Dataset records

'''

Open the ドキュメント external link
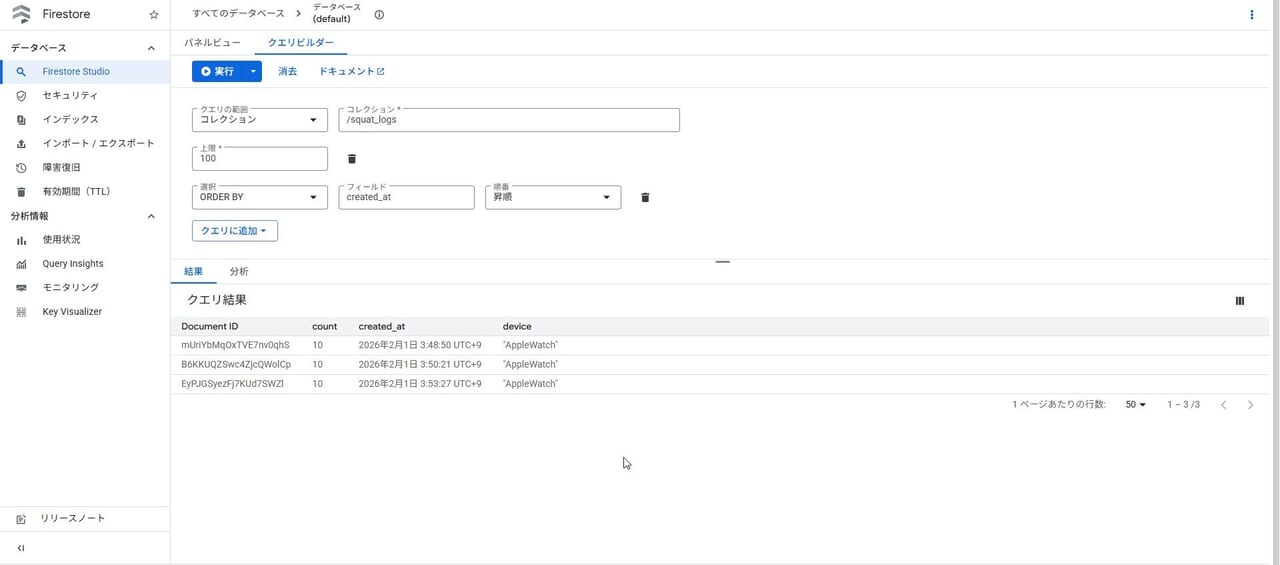 tap(351, 72)
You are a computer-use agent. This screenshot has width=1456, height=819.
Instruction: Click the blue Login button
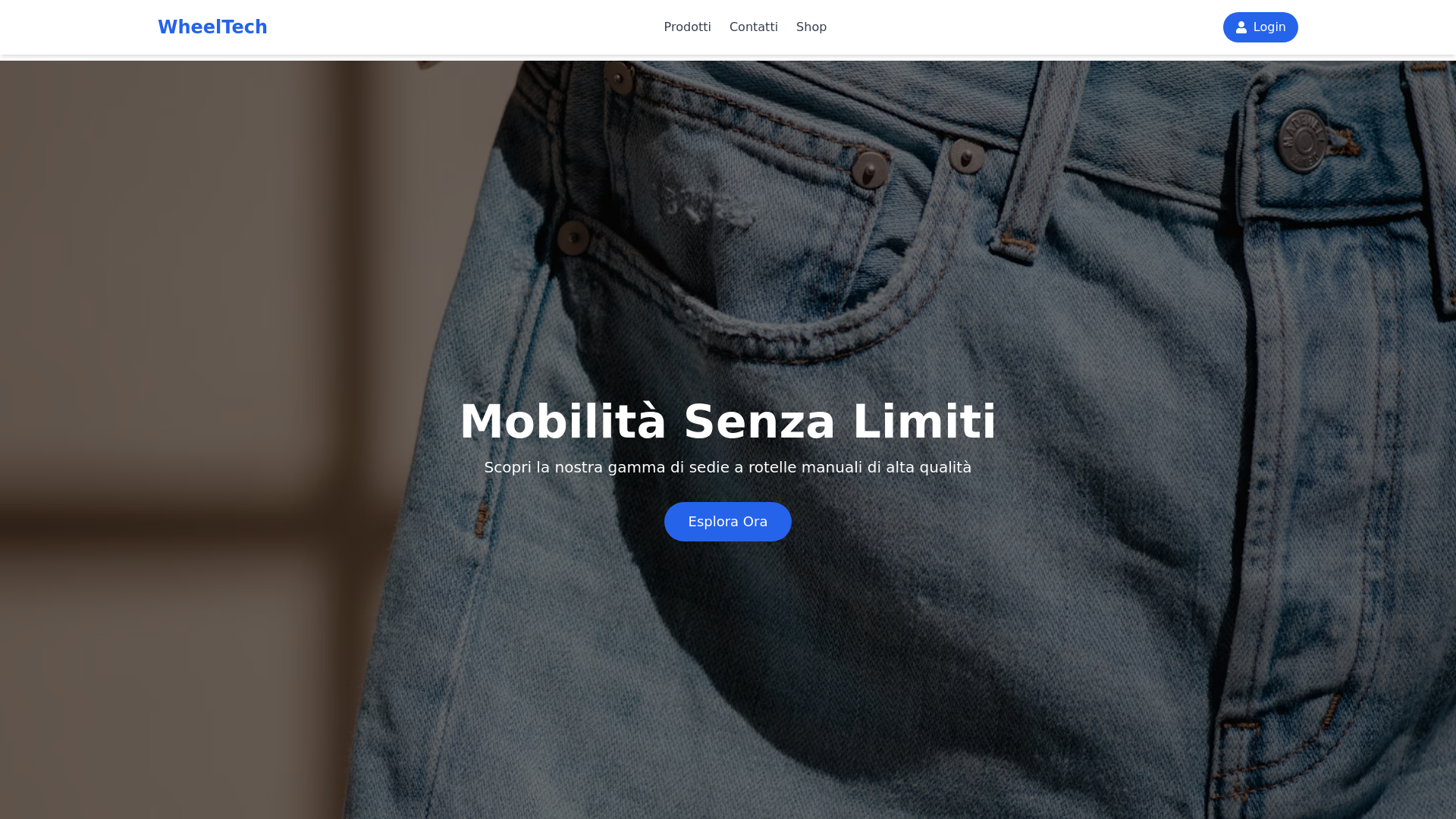(1260, 27)
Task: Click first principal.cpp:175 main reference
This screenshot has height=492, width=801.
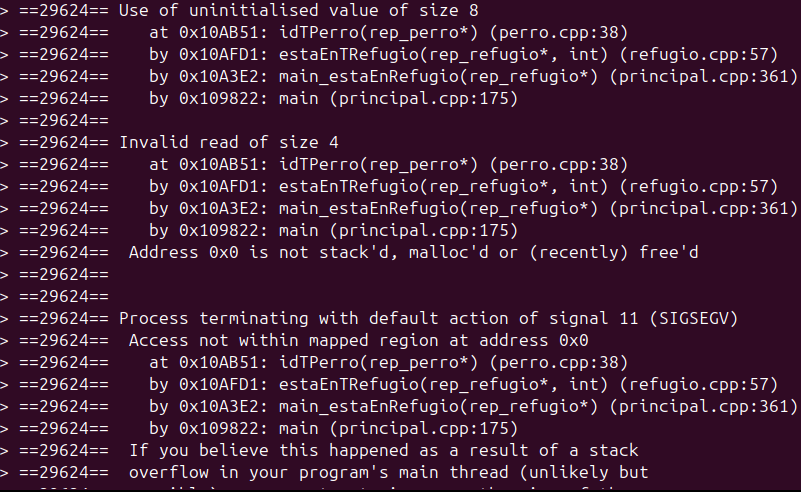Action: click(x=423, y=99)
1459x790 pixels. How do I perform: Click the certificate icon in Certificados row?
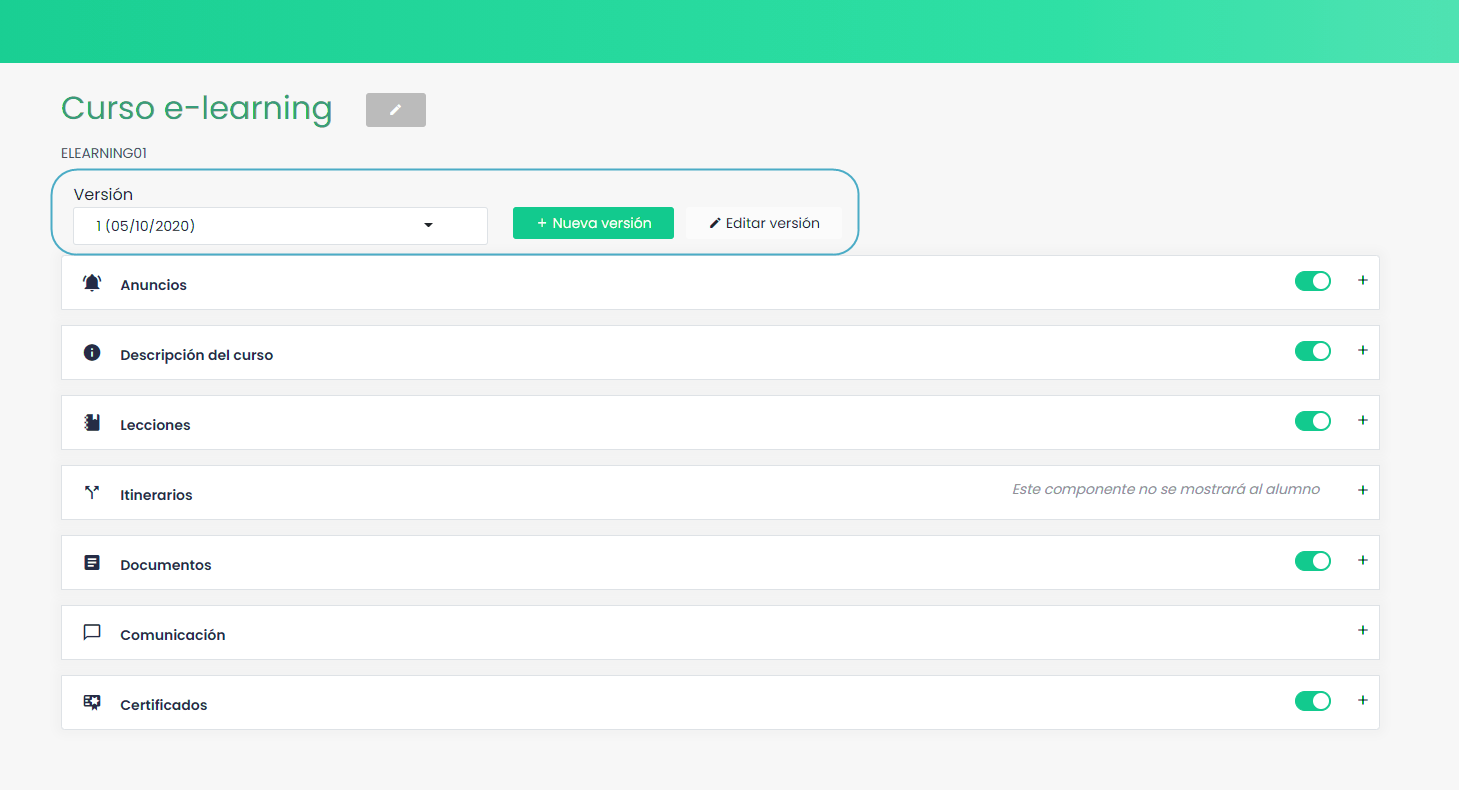point(92,703)
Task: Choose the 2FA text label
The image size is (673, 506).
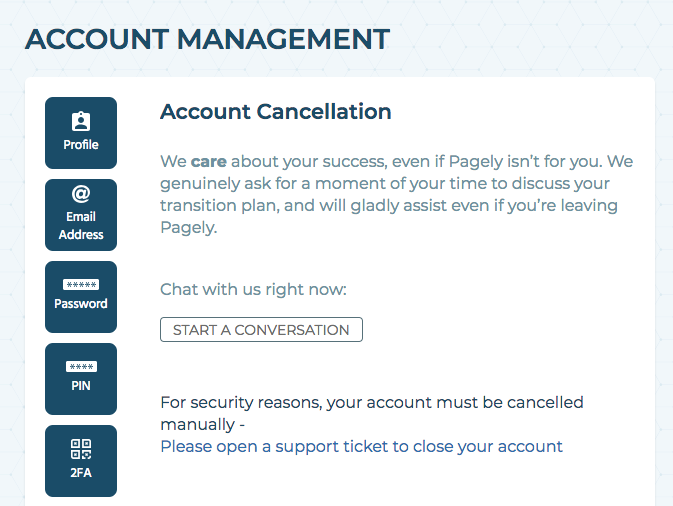Action: coord(81,473)
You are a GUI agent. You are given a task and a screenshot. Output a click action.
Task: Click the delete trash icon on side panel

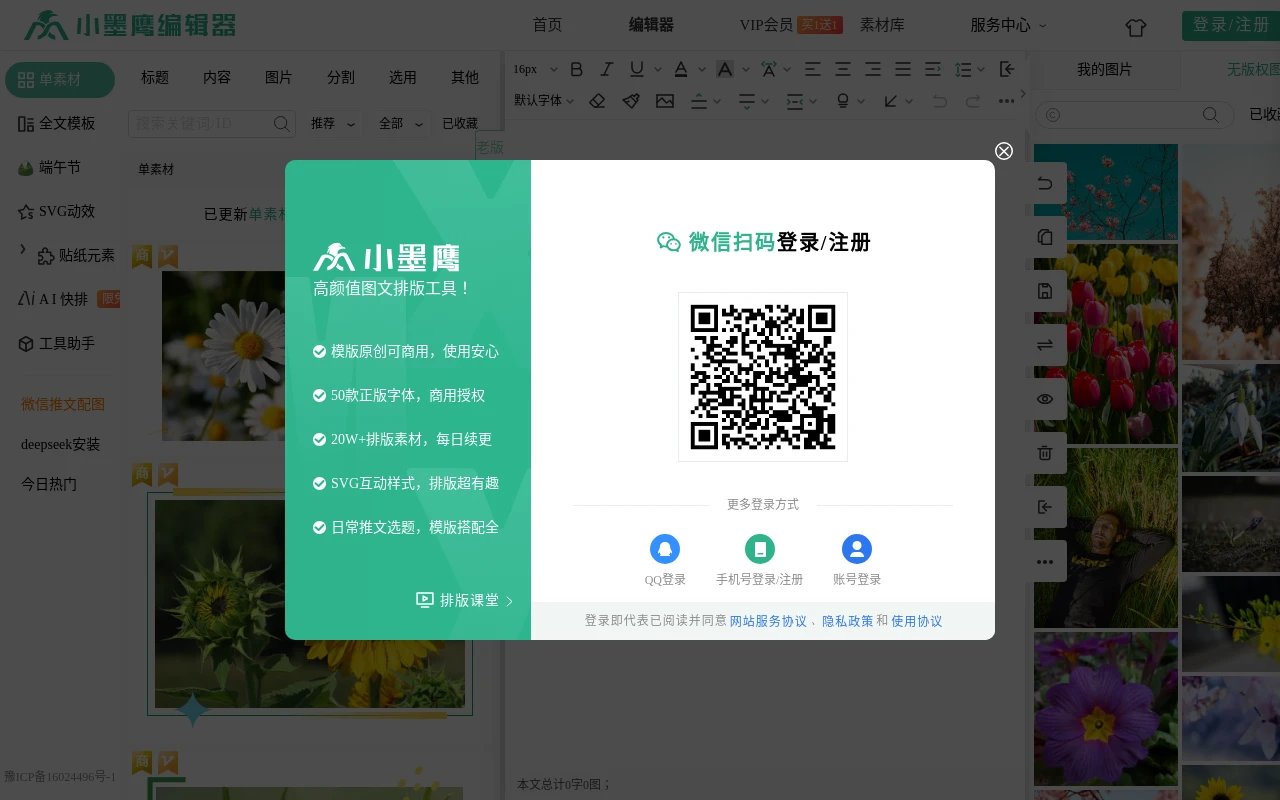[1045, 453]
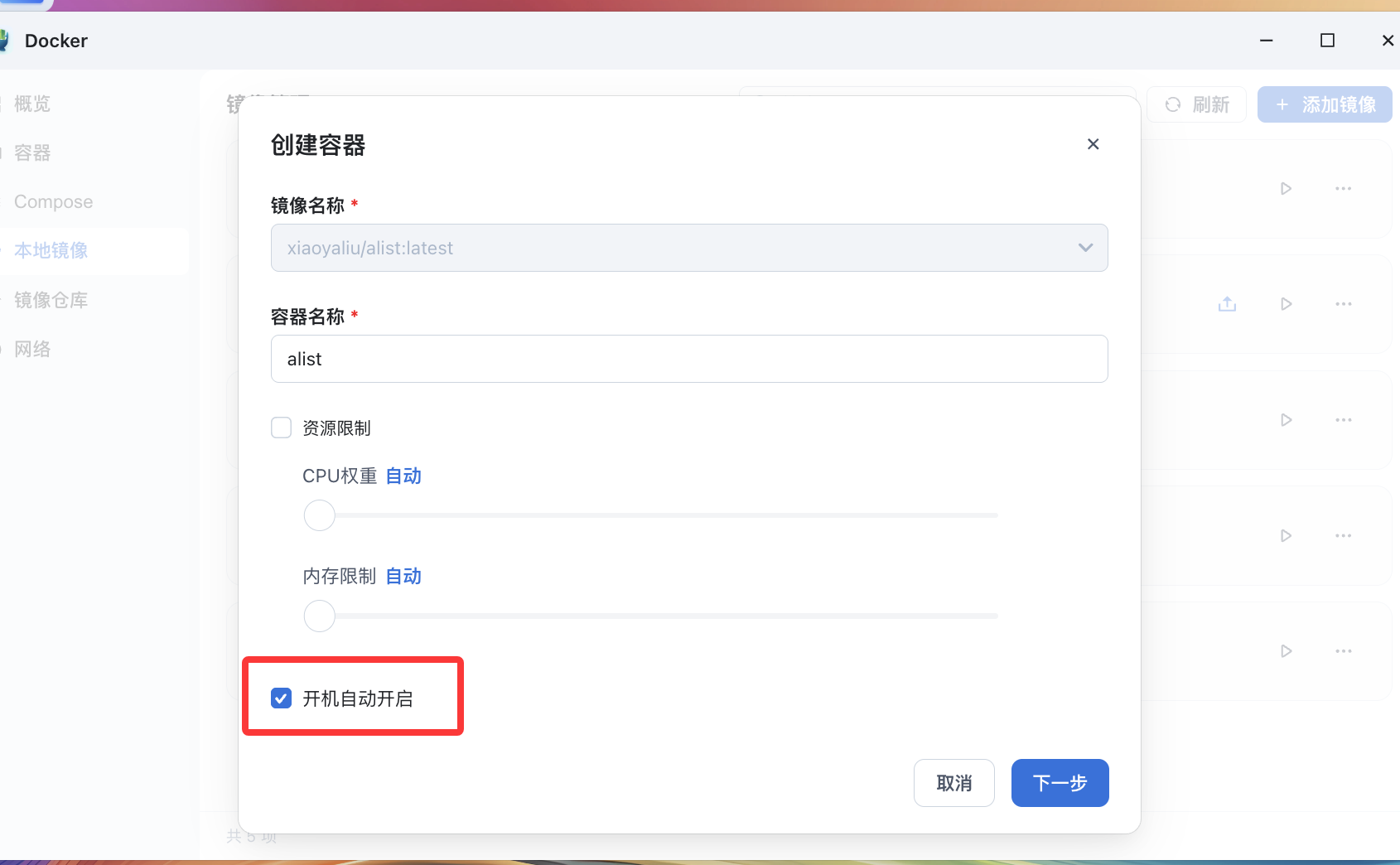Screen dimensions: 1400x865
Task: Expand the 镜像名称 dropdown chevron
Action: [1085, 248]
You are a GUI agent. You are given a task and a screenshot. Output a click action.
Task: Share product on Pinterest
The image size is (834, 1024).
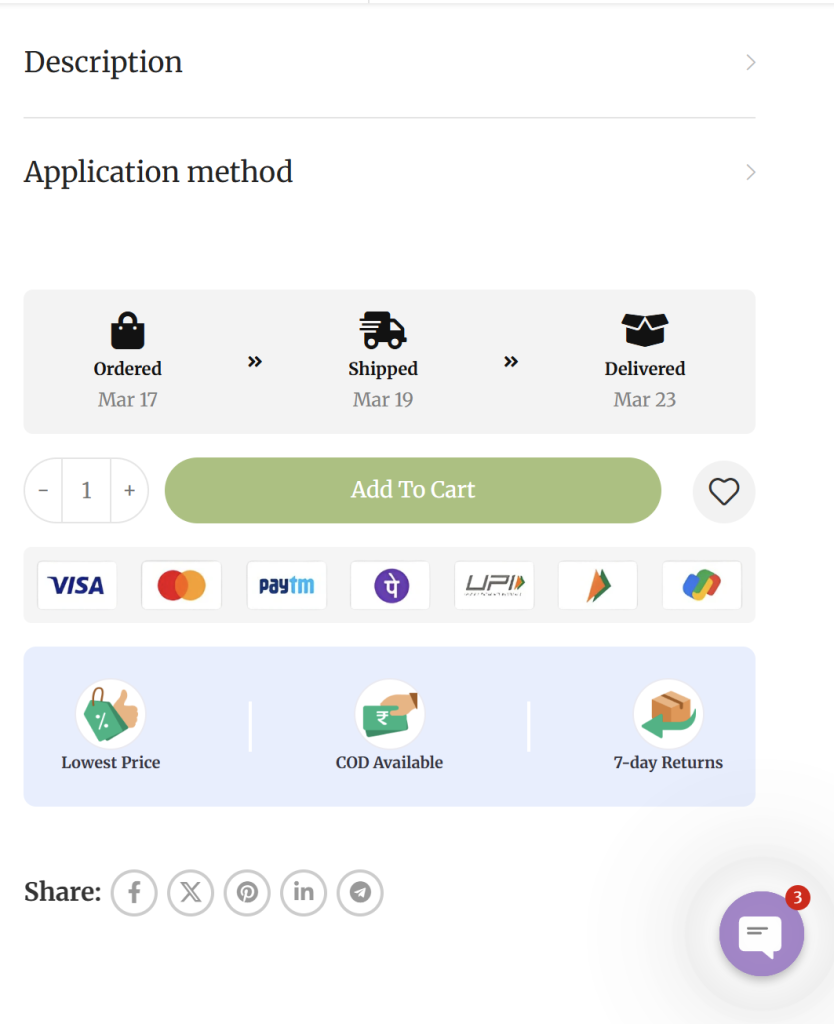[x=247, y=892]
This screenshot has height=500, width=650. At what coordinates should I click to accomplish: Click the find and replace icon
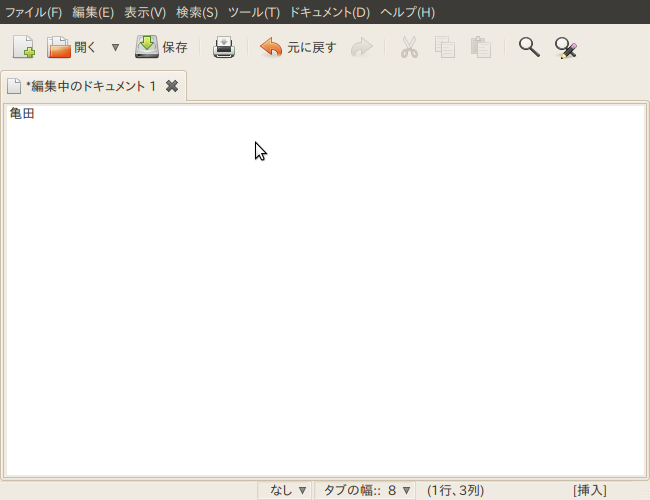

'''

Task requirements: The required output is each record above, reproduced exactly, without its pictures.

Answer section:
Open the ドキュメント external link
 tap(351, 72)
You are a computer-use agent. This screenshot has width=1456, height=819.
Instruction: Click the blue Login button
(1260, 27)
Task: Click first principal.cpp:175 main reference
This screenshot has height=492, width=801.
Action: click(x=423, y=99)
1459x790 pixels. How do I perform: Click the certificate icon in Certificados row?
point(92,703)
Task: Choose the 2FA text label
The image size is (673, 506).
Action: coord(81,473)
You are a GUI agent. You are given a task and a screenshot. Output a click action.
Task: Click the delete trash icon on side panel

[1045, 453]
Screen dimensions: 1400x865
Task: Expand the 镜像名称 dropdown chevron
Action: [1085, 248]
You are a GUI agent. You are given a task and a screenshot. Output a click action.
Task: Share product on Pinterest
The image size is (834, 1024).
[x=247, y=892]
This screenshot has height=500, width=650. At what coordinates should I click to accomplish: Click the find and replace icon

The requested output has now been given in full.